# Task details
Copy out the lines of the records verbatim, starting at the line that contains "Task: Open the cat profile avatar" and ending at the line that contains "click(x=699, y=605)".
### Records for this exercise
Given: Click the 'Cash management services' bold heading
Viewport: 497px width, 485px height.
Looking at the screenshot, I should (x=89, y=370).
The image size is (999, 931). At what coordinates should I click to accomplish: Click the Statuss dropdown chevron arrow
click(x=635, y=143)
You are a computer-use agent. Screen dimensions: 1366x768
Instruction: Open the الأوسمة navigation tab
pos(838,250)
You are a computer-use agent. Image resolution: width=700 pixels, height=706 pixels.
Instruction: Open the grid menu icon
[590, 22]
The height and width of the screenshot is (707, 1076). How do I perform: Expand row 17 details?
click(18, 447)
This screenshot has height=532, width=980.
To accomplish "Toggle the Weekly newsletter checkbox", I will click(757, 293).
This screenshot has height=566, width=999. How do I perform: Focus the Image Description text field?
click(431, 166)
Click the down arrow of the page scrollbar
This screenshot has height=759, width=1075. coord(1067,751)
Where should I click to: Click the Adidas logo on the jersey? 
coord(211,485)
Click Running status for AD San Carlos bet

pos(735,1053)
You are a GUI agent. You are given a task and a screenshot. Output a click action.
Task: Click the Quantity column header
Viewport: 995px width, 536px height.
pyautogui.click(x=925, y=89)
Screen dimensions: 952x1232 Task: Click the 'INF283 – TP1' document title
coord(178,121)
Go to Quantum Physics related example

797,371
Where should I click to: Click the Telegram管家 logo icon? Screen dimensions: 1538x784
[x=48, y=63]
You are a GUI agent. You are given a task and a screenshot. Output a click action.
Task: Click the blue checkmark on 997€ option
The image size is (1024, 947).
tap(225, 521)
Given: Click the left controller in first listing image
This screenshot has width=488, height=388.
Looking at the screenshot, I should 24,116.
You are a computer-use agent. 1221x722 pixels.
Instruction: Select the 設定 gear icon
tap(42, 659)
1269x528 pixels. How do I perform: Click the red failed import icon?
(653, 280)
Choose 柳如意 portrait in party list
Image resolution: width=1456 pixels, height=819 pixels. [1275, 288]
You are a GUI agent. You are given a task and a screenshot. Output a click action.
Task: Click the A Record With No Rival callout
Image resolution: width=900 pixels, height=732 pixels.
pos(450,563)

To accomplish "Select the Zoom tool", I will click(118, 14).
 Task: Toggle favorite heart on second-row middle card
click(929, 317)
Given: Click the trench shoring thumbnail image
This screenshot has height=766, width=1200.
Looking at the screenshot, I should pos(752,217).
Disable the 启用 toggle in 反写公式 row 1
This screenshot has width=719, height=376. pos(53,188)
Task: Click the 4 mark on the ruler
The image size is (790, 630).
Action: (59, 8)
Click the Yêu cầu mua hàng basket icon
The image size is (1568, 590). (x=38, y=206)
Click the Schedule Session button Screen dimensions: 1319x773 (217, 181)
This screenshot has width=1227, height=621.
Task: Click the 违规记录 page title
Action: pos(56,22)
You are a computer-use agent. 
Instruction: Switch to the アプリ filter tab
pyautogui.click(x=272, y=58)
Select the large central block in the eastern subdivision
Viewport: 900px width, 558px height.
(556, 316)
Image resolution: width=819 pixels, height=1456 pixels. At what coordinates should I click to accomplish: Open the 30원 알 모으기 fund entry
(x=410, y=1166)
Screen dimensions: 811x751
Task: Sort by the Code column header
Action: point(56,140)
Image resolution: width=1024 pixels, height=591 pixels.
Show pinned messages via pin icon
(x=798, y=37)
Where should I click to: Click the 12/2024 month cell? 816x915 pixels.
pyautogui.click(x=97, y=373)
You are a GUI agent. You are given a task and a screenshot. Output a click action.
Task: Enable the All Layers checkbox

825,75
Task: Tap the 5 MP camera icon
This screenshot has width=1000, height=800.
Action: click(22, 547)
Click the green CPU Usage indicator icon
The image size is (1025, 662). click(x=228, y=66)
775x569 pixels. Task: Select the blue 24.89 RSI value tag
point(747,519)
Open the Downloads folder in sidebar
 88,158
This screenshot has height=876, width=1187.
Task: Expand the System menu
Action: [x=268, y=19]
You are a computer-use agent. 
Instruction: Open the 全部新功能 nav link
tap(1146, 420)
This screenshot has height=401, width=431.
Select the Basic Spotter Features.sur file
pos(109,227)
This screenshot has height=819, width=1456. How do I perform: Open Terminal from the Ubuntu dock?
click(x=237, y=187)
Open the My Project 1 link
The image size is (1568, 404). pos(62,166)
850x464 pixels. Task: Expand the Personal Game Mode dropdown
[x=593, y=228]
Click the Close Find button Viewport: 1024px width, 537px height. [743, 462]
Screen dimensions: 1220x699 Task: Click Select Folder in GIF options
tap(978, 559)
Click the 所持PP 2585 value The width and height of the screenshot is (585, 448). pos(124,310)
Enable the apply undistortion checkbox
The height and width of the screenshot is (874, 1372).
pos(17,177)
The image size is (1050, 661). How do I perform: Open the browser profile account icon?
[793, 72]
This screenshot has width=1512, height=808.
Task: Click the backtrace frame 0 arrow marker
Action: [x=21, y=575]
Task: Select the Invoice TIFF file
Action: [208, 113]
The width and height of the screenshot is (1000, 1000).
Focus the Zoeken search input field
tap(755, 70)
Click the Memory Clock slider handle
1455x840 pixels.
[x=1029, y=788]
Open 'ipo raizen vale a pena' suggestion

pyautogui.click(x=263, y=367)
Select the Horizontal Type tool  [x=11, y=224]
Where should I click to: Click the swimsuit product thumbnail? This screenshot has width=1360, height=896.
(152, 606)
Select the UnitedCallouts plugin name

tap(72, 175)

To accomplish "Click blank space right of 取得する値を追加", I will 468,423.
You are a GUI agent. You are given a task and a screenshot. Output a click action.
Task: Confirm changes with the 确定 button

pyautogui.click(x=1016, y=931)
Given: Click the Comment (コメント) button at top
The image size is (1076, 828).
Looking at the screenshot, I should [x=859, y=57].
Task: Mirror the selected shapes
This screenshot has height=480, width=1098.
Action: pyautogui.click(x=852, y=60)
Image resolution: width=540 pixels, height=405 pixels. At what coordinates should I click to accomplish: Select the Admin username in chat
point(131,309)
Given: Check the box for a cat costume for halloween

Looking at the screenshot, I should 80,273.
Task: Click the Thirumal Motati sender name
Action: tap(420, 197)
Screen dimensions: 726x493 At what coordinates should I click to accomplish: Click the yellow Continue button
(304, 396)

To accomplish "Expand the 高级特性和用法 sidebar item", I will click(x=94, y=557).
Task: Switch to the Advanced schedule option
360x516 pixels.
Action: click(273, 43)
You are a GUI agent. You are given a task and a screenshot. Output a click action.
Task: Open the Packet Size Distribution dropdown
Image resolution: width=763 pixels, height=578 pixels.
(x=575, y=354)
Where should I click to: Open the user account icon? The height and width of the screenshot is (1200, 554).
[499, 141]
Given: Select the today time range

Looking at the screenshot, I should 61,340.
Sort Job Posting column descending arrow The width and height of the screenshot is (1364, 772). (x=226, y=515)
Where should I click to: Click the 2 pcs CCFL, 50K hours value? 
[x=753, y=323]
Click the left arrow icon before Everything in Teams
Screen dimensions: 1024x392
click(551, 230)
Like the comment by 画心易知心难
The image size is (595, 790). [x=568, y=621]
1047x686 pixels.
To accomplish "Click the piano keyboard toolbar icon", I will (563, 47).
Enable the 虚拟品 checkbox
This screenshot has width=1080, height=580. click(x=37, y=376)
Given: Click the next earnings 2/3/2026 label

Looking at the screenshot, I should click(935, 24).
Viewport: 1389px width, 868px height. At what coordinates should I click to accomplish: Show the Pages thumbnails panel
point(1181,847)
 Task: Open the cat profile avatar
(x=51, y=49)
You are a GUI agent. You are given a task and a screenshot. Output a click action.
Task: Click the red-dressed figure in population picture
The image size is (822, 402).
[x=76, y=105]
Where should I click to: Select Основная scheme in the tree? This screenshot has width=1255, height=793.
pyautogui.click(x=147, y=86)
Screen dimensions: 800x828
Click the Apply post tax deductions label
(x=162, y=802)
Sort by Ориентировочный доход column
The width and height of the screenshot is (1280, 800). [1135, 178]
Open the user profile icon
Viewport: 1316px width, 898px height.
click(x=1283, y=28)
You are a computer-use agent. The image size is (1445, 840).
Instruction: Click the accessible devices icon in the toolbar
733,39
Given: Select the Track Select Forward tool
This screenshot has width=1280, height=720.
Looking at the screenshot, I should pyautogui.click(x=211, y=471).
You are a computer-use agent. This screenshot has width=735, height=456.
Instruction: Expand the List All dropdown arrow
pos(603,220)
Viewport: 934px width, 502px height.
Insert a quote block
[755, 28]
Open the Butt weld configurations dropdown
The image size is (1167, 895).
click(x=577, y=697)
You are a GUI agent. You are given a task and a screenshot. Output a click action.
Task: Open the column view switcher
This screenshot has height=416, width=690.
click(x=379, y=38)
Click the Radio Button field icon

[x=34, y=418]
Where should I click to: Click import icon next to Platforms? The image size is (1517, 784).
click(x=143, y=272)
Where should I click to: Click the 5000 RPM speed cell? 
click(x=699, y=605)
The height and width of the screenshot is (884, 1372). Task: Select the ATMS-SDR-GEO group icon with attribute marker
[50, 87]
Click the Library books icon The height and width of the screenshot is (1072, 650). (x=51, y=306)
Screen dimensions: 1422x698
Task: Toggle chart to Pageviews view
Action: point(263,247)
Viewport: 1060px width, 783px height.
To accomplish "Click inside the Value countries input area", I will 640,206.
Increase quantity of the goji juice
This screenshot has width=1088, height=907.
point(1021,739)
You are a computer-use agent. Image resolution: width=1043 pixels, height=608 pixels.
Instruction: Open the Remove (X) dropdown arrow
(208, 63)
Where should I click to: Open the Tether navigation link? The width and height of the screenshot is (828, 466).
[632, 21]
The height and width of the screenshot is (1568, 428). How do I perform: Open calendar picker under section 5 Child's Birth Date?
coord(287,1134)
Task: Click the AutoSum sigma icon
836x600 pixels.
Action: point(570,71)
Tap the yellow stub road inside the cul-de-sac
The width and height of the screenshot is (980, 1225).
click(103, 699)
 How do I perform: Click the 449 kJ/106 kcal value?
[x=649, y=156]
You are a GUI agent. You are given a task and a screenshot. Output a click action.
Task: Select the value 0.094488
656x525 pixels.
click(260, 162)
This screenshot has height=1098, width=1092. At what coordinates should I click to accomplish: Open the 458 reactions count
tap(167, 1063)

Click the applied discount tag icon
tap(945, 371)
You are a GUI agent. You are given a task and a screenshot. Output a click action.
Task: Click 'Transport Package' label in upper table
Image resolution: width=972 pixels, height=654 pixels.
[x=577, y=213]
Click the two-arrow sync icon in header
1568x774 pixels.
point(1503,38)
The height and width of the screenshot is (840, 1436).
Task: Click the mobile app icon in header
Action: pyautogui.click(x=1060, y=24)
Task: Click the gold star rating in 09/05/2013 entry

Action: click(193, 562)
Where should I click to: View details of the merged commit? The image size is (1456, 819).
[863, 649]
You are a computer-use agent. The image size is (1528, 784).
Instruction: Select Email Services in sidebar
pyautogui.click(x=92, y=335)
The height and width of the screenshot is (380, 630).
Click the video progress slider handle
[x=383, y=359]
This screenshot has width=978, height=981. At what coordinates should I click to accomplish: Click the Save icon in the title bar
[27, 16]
######
# Finished exercise
 Task: Open the cat profile avatar
(x=51, y=49)
You are a GUI agent. You are given a task and a screenshot. Output a click action.
Task: Click the red-dressed figure in population picture
The image size is (822, 402).
[x=76, y=105]
Where should I click to: Select Основная scheme in the tree? This screenshot has width=1255, height=793.
pyautogui.click(x=147, y=86)
Screen dimensions: 800x828
Click the Apply post tax deductions label
(x=162, y=802)
Sort by Ориентировочный доход column
The width and height of the screenshot is (1280, 800). [1135, 178]
Open the user profile icon
Viewport: 1316px width, 898px height.
click(x=1283, y=28)
You are a computer-use agent. The image size is (1445, 840).
Instruction: Click the accessible devices icon in the toolbar
733,39
Given: Select the Track Select Forward tool
This screenshot has width=1280, height=720.
Looking at the screenshot, I should pyautogui.click(x=211, y=471).
You are a computer-use agent. This screenshot has width=735, height=456.
Instruction: Expand the List All dropdown arrow
pos(603,220)
Viewport: 934px width, 502px height.
Insert a quote block
[755, 28]
Open the Butt weld configurations dropdown
The image size is (1167, 895).
click(x=577, y=697)
You are a GUI agent. You are given a task and a screenshot. Output a click action.
Task: Open the column view switcher
This screenshot has height=416, width=690.
click(x=379, y=38)
Click the Radio Button field icon

[x=34, y=418]
Where should I click to: Click import icon next to Platforms? The image size is (1517, 784).
click(x=143, y=272)
Where should I click to: Click the 5000 RPM speed cell? 
click(x=699, y=605)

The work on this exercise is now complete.